### Pixel coordinate grounding data
%%
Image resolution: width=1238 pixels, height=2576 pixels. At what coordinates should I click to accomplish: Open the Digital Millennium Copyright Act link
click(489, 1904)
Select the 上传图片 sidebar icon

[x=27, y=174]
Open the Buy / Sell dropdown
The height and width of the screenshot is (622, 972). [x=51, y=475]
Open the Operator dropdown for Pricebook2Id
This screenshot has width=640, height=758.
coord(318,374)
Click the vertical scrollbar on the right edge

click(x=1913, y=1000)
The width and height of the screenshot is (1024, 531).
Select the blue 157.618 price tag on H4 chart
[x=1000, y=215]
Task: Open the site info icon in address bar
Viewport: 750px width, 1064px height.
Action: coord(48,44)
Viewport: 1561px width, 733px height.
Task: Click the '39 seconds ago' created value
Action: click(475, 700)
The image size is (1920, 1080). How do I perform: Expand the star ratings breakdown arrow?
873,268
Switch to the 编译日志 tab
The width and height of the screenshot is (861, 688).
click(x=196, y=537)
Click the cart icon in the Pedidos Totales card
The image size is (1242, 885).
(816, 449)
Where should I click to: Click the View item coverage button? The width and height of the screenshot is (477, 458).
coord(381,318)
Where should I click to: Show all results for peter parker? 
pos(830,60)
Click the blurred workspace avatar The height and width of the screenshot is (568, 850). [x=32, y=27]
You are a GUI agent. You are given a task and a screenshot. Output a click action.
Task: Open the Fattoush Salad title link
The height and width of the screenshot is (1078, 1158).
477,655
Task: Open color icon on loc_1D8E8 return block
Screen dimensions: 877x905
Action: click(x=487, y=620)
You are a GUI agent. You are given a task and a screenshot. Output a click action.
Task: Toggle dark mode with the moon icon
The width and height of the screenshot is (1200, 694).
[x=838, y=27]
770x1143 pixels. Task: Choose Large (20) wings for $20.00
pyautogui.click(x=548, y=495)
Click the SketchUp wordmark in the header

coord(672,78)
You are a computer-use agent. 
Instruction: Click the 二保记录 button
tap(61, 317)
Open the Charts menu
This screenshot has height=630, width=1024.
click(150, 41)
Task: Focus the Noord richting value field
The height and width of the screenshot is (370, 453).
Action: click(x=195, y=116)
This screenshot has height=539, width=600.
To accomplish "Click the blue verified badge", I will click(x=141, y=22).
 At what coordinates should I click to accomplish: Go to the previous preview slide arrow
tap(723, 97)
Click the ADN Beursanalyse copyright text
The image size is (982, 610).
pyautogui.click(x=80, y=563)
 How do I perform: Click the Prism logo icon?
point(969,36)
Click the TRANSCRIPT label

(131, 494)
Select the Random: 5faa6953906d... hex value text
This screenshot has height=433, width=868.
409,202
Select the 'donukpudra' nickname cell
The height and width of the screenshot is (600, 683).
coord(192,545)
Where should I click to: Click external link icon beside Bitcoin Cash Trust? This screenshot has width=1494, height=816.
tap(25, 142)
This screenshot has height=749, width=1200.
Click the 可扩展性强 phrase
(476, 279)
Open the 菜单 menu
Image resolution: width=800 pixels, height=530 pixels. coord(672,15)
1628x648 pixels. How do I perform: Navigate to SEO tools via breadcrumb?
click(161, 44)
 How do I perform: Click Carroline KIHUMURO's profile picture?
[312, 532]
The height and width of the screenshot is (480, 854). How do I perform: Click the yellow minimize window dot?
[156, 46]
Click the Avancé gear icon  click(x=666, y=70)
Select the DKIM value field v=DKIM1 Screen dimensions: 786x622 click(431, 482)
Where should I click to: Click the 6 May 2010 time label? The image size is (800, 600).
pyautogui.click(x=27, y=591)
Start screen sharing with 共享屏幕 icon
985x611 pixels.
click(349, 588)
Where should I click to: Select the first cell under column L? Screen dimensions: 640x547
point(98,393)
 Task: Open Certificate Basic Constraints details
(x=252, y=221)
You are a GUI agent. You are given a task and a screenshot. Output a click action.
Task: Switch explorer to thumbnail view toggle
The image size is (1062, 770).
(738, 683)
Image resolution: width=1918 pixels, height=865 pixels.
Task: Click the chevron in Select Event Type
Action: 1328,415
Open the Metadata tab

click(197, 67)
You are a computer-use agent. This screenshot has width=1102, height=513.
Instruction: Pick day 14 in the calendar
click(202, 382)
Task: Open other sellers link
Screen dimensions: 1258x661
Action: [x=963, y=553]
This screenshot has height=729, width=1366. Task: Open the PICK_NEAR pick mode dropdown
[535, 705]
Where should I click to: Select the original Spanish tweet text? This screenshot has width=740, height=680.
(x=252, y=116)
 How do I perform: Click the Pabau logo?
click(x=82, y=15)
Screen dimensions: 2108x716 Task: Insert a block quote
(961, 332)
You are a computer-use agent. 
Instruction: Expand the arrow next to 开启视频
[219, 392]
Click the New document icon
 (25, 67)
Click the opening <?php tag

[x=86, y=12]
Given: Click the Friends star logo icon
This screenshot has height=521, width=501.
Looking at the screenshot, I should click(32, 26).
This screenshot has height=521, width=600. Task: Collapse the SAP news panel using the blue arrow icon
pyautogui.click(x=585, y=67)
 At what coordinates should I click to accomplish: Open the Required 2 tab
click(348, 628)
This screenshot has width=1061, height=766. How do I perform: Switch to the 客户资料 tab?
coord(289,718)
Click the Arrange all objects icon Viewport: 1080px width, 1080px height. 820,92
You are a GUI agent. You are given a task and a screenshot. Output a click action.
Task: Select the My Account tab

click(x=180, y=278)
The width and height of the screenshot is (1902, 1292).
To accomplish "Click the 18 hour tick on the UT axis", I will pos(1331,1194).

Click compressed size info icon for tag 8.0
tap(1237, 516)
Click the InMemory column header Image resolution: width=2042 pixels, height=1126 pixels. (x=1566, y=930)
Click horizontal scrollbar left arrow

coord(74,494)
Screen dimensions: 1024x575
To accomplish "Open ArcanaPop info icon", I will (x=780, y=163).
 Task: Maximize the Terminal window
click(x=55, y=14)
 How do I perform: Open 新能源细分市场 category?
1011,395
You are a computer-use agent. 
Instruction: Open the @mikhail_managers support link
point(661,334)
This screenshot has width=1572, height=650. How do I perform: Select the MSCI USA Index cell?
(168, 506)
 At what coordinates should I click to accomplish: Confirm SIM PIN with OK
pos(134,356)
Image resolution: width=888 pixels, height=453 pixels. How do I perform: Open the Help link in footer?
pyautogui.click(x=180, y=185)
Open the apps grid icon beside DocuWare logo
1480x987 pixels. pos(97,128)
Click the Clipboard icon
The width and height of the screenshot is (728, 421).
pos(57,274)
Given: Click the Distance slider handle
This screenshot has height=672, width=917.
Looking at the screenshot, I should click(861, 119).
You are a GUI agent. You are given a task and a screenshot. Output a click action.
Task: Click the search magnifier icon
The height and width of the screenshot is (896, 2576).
%%
### WHAT THE TASK REQUIRES
Write out exactly, and only, each line from the one with "This screenshot has height=672, width=917." down to the last line of the records above.

### EXPECTED OUTPUT
This screenshot has height=672, width=917.
Looking at the screenshot, I should click(861, 119).
You are a GUI agent. You are given a task and a screenshot. Output a click action.
Task: Click the search magnifier icon
The height and width of the screenshot is (896, 2576).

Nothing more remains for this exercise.